Insider Trading Deterrence versus Managerial Incentives: A Unified Theory of Section 16(b)

Fox, Merritt B.

Debate over section 16(b) has generated more heat than light. Critics assert that it is totally ineffective in combating insider trading because all that an insider needs to do to avoid its bite is to wait six months before reversing the trade. Supporters of section 16(b) ignore this criticism and assert that anything but the broadest application of the statute will impede the war against insider trading. The theory developed here refines and focuses this debate. It shows that a penalty on short-swing trading, by prolonging the period of dediversification, does reduce trades based on inside information. It also shows that the penalty has costs: it reduces the attractiveness of management share ownership and share-price-based compensation and detracts from their effectiveness as methods of reducing agency costs.
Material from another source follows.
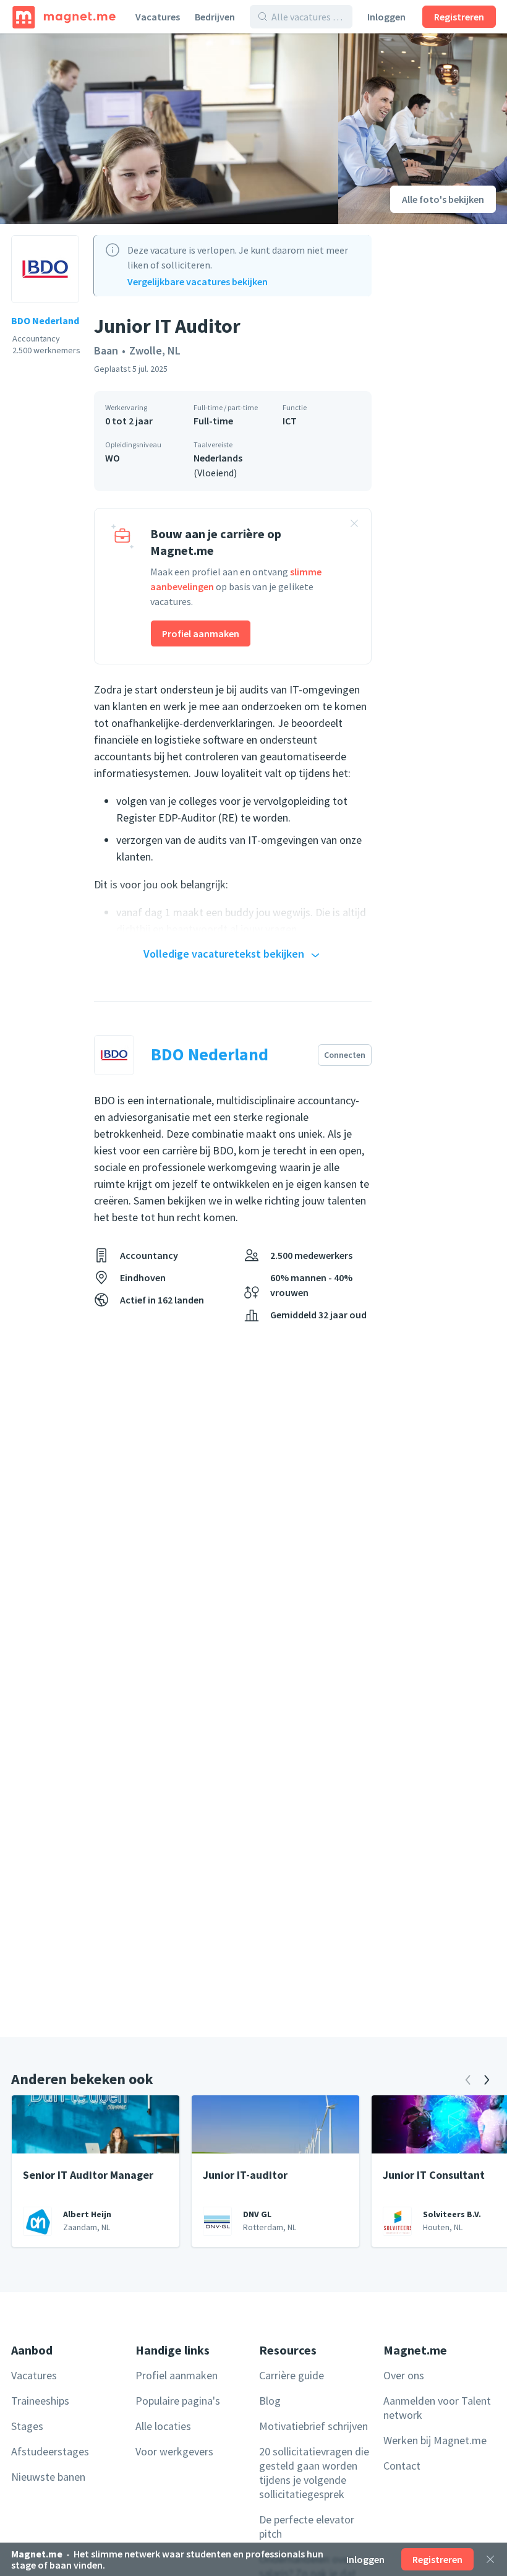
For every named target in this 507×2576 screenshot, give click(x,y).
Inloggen (386, 17)
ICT (290, 420)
The theory does not definitely answer the question whether section 16(b) should be retained. It does, however, point to the critical factors for making that determination: one's assessments of the harm, if any, that results from insider trading and of the extent to which lower levels of share ownership and share-price-based compensation increase agency costs. It also identifies the minimum characteristics necessary to justify inclusion of a class of paired transactions within section 16(b)'s reach if the statute is retained: the class must contain a larger portion of potential transactions motivated by inside information than officer-and-director transactions generally.

This rule of statutory reach is important. Whatever one's individual assessments of the factors cited above, section 16(b) is unlikely to be repealed in the foreseeable future. Public sentiment against insider trading is sufficiently strong that a proposal to eliminate the only provision in the Federal securities law that explicitly deals with such trading would meet overwhelming political opposition. Thus we must be sure that this rule of thumb is no cruder than it needs to be. A review of judicial and SEC decisionmaking shows there is significant room for improvement.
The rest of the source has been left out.